• _Selection_
Begin
Hello Monks,
I've developed some WWW::Mechanize scripts that work without any problems, but now I am trying to route these scripts through a proxy (Privoxy v3.0.5 Beta running on my local Linux machine) and I'm finding that for all HTTPS requests, I always get 500 response codes. If I remove the Privoxy proxy from my Perl script, everything works. If I keep the proxy and just go to HTTP sites, everything works. If I configure my browser to go through the proxy and load an HTTPS page, everything works.
So to summarize so far...
HTTP request from WWW::Mechanize -> Privoxy => works!
HTTPS request from browser -> Privoxy => works!
HTTPS request from WWW::Mechanize -> direct connection to internet => works!
HTTPS request from WWW::Mechanize -> Privoxy => does NOT work!
Looking at Privoxy's detailed log file, the first sign of things going wrong appears to be that WWW::Mechanize passes a GET request to the proxy. The browsers do not do this, they use CONNECT I really don't know for sure if this is correct since CONNECT isn't really specified in the W3 HTTP 1.1 spec that I Googled.
My hypothesis is that Firefox has got it right and that WWW::Mechanize is not smart enough to use CONNECT instead of GET when requesting HTTPS pages throught a proxy.
End
• _Given exercise a_
Count the lines in the rows that contain the string "Task", matching case exactly, and give only the number.

• _Provided information_
Begin
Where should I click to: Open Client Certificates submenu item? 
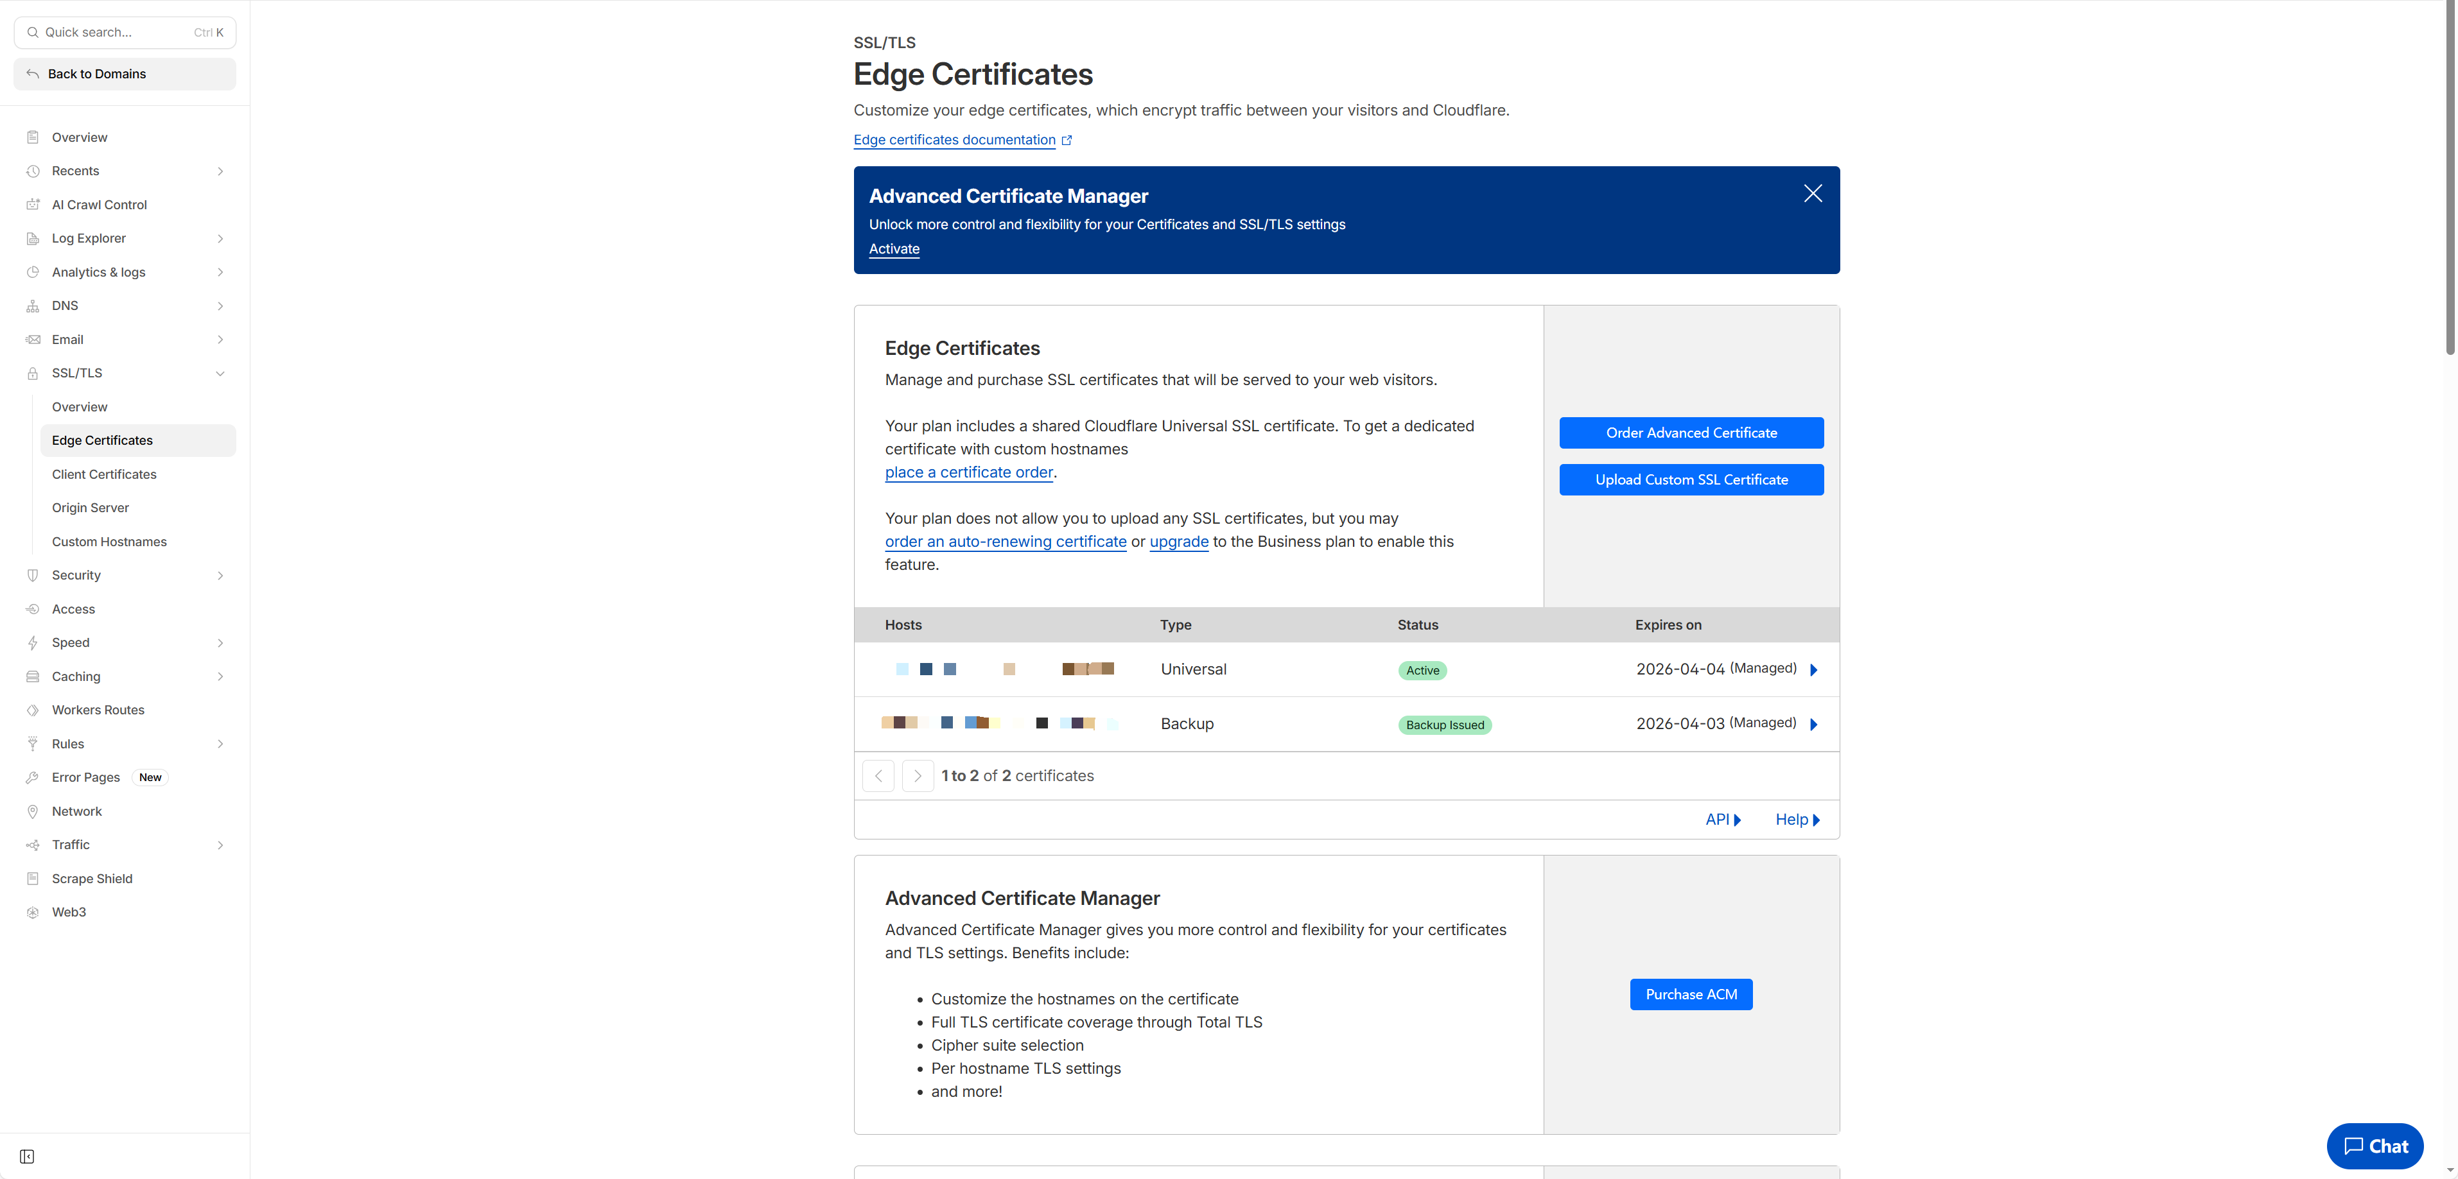104,474
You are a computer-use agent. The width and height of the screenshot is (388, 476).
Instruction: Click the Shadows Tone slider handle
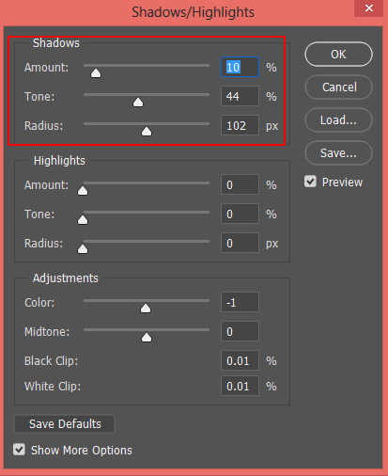(x=138, y=103)
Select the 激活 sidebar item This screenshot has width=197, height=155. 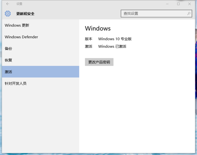(x=9, y=72)
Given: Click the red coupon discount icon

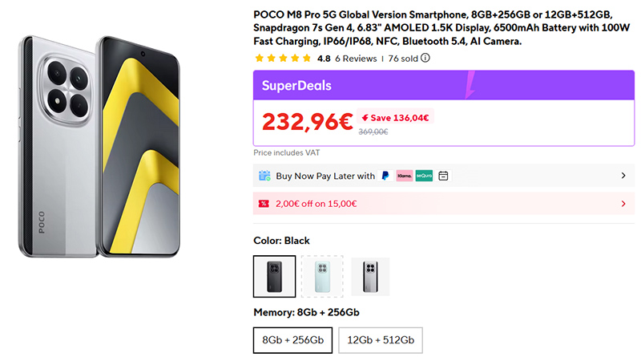Looking at the screenshot, I should 264,204.
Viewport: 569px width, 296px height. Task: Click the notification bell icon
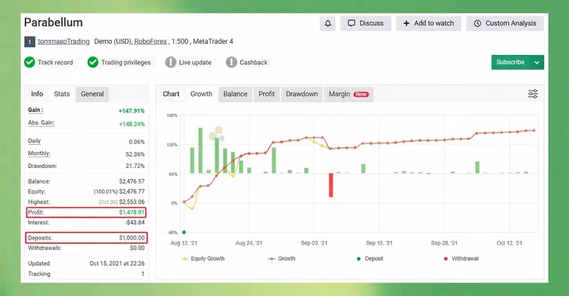click(328, 24)
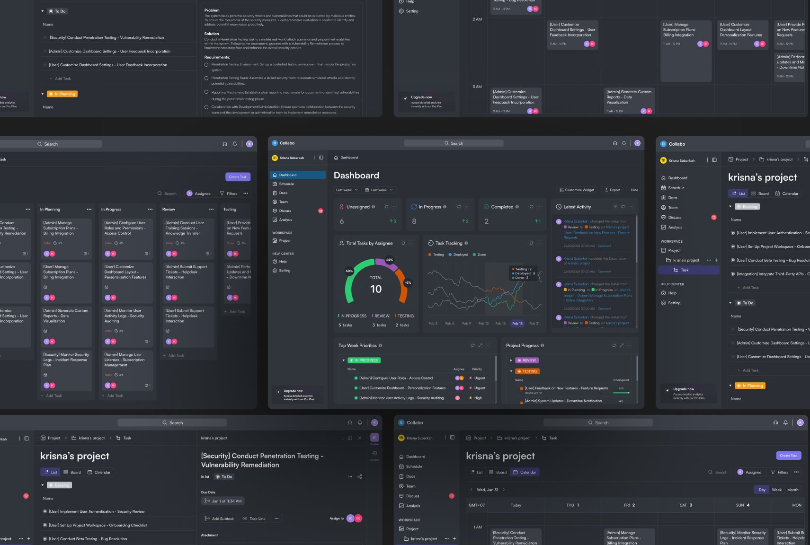
Task: Collapse the IN PROGRESS group in Top Week Priorities
Action: [344, 360]
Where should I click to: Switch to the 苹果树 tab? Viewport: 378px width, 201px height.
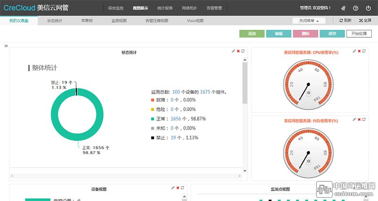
End
• _Given exercise b_
Reproduce the forum post between "HTTP request from" and "throught a proxy.", inclusive, replacing "Privoxy" with "Squid" everywhere it occurs.

• _Final answer a_
2

• _Final answer b_
HTTP request from WWW::Mechanize -> Squid => works!
HTTPS request from browser -> Squid => works!
HTTPS request from WWW::Mechanize -> direct connection to internet => works!
HTTPS request from WWW::Mechanize -> Squid => does NOT work!
Looking at Squid's detailed log file, the first sign of things going wrong appears to be that WWW::Mechanize passes a GET request to the proxy. The browsers do not do this, they use CONNECT I really don't know for sure if this is correct since CONNECT isn't really specified in the W3 HTTP 1.1 spec that I Googled.
My hypothesis is that Firefox has got it right and that WWW::Mechanize is not smart enough to use CONNECT instead of GET when requesting HTTPS pages throught a proxy.